型の石膏を流し込む部分に、くっつかないようにスプレーでコーティングをする。
「じゃあ、いつから大人になるのかな」
「そんなのは、わからないんじゃないかな」
きっとこの中の誰も、なんならアンモナイトや三葉虫も、自分がいつ大人になるなんて、もしくはなったなんてわからないだろう。
「それに大人になったって、案外、何も変わらない気もする」
「えーっ、そうなのかなあ」
石膏を水と混ぜて、柔らかくなったものを型に流し込む。底に残ったものもヘラで集めて、余さず型に入れる。
「一度そうなった性格は、簡単に変えられるものじゃないし」
振動するだけの台において、石膏が均等に隙間なくいきわたるようにする。
「あ!」
突然、待鳥さんが大声を出した。
見ると、型から化石を外したあとのようだった。
「ちゃんと固まってるかたしかめようとしたら、ちょっと中へこんじゃった」
確かに、待鳥さんの型のアンモナイトは一部ぎざぎざしている模様がなくなって、クレーターのようにへこんでしまっていた。きっと石膏を入れるとそこだけ出っ張ってしまうだろう。
「もう時間もないし、このまま作るしかないね」
「そうだね」
彼女は残念そうにそう言った。
石膏が固まった後、少し色塗りをして今日は終わりだった。僕は三葉虫の色なんて全く想像もつかなかったので、無難に全体を黄土色で塗って化石っぽくした。最後にビニールの袋が配られてそれに入れて持って帰るよう指示された。持って帰ってどうすればいいのだろうか。

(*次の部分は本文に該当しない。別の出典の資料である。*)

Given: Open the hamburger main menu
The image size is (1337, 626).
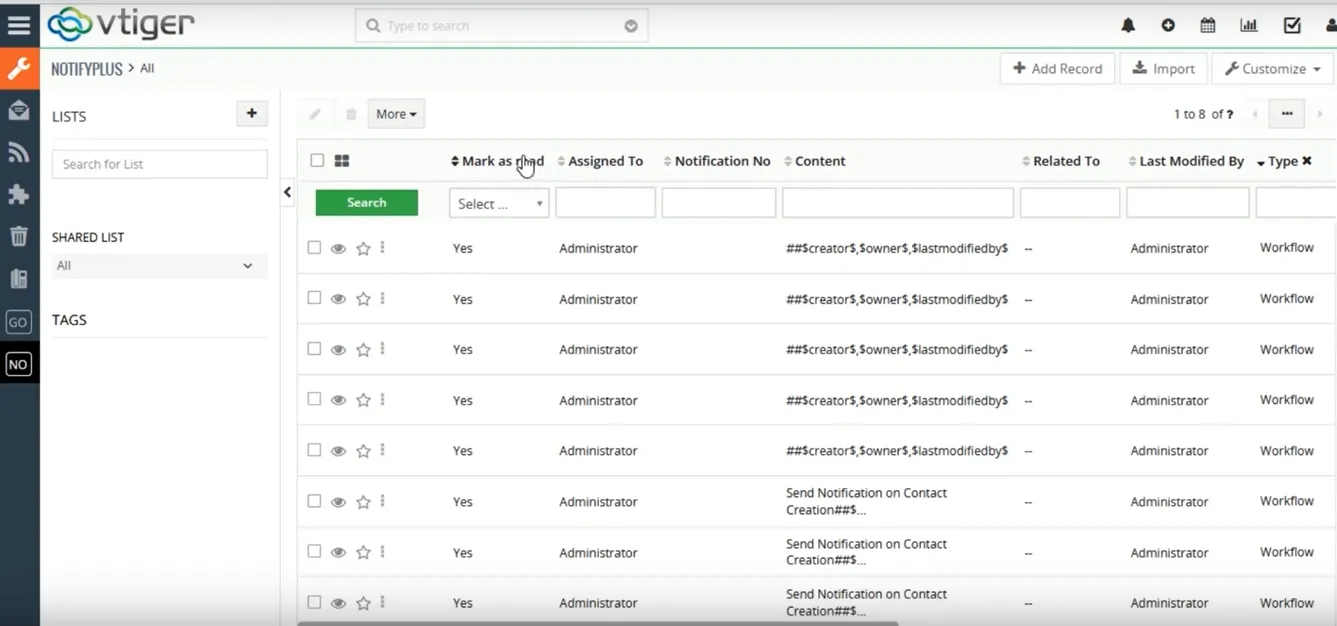Looking at the screenshot, I should (x=19, y=25).
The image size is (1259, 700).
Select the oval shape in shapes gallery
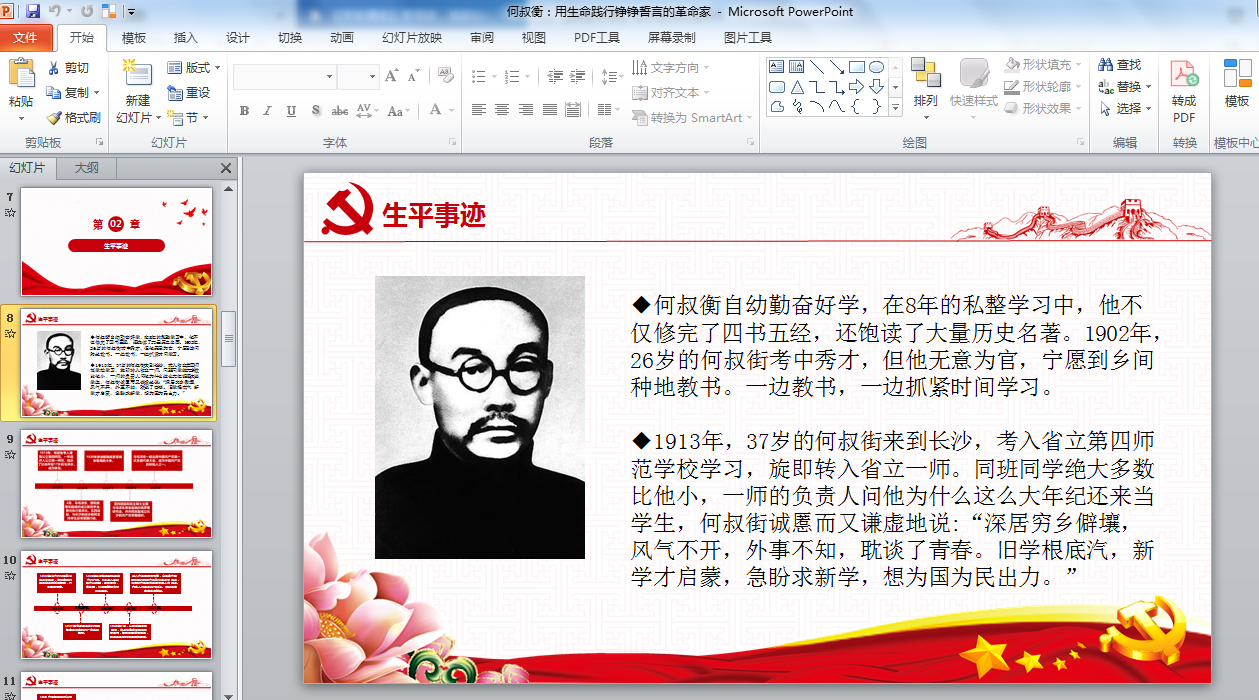876,67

ふと待鳥さんの方を見ると、無事に作り終えたレプリカを袋に入れているところだった。彼女のアンモナイトは全体は薄い色で塗られていて、でっぱた部分だけ明るい色で塗られていた。
「見て、帽子にしたの」
それは帽子というのは少々強引だったが、彼女なりのアイディアなのだろう。というか、アンモナイトの本来の姿を考えると、化石になっている部分はもともと帽子みたいなものじゃないだろうか。
僕は思わず、ダブル帽子…?と呟いてしまった。
彼女はそれを聞こえたのか、初めはきょとんとしていたが、僕の意図が伝わったのか、突然吹き出した。
「そうだね!ダブル帽子だね!」
彼女はそう言って、目を細めて笑った。